El nuevo Régimen Penal Juvenil comenzará a regir en todo el país el sábado 5 de septiembre. Desde entonces, podrán ser sometidos a un proceso penal los adolescentes que tengan entre 14 y 17 años al momento de cometer un delito.
La Ley 27.801, publicada el 9 de marzo en el Boletín Oficial, reemplazará el sistema establecido en 1980. La legislación busca que los jóvenes comprendan las consecuencias de sus actos y, al mismo tiempo, accedan a medidas educativas, tratamientos y herramientas para su reinserción social.
Las respuestas dependerán de la gravedad de cada hecho. Si la pena prevista no supera los tres años y se cumplen las condiciones establecidas por el Código Penal, la prisión deberá sustituirse por una sanción alternativa. Para delitos más graves podrá ordenarse una medida privativa de la libertad.
Entre las opciones contempladas aparecen la prestación de servicios comunitarios, el monitoreo electrónico, la reparación del daño y las prohibiciones de acercamiento o contacto. Los jueces también podrán disponer la continuidad de los estudios, capacitaciones laborales, asistencia sanitaria, tratamientos psicológicos y participación en actividades deportivas o culturales.
La norma establece que toda restricción de derechos deberá ser indispensable, proporcional y lo menos perjudicial posible. Durante la investigación, la detención solamente podrá ordenarse cuando exista riesgo real de fuga o peligro de que el acusado obstaculice el proceso.

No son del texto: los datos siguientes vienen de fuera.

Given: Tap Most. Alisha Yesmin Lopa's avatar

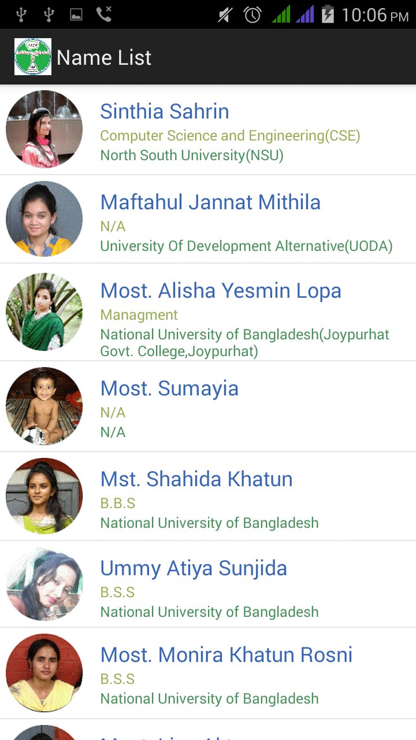Looking at the screenshot, I should (44, 312).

Si corresponde una pena privativa de la libertad, podrá cumplirse en el domicilio, en un instituto abierto o en un establecimiento especializado. Los jóvenes no podrán ser alojados junto con personas adultas.
Uno de los puntos centrales es que queda prohibida la prisión o reclusión perpetua. La condena máxima será de 15 años, incluso cuando la escala penal prevista para un adulto sea superior.
Los menores de 14 años continuarán siendo inimputables y no podrán recibir sanciones. No obstante, la investigación seguirá adelante para esclarecer el episodio y determinar la posible participación de otras personas.
El régimen también incorpora la mediación penal juvenil, la suspensión del proceso a prueba y otras salidas para determinados casos. La víctima podrá intervenir en las actuaciones, recibir asistencia especializada y acceder a patrocinio jurídico gratuito si no cuenta con recursos.
Los expedientes deberán quedar a cargo de jueces, fiscales, defensores y equipos especializados. La legislación alcanzará a las causas tramitadas en el Departamento Judicial San Nicolás y convoca a las provincias a adecuar sus procedimientos al nuevo sistema.
Además, los padres conservarán la responsabilidad civil por los daños causados por sus hijos, conforme a lo establecido por el Código Civil y Comercial.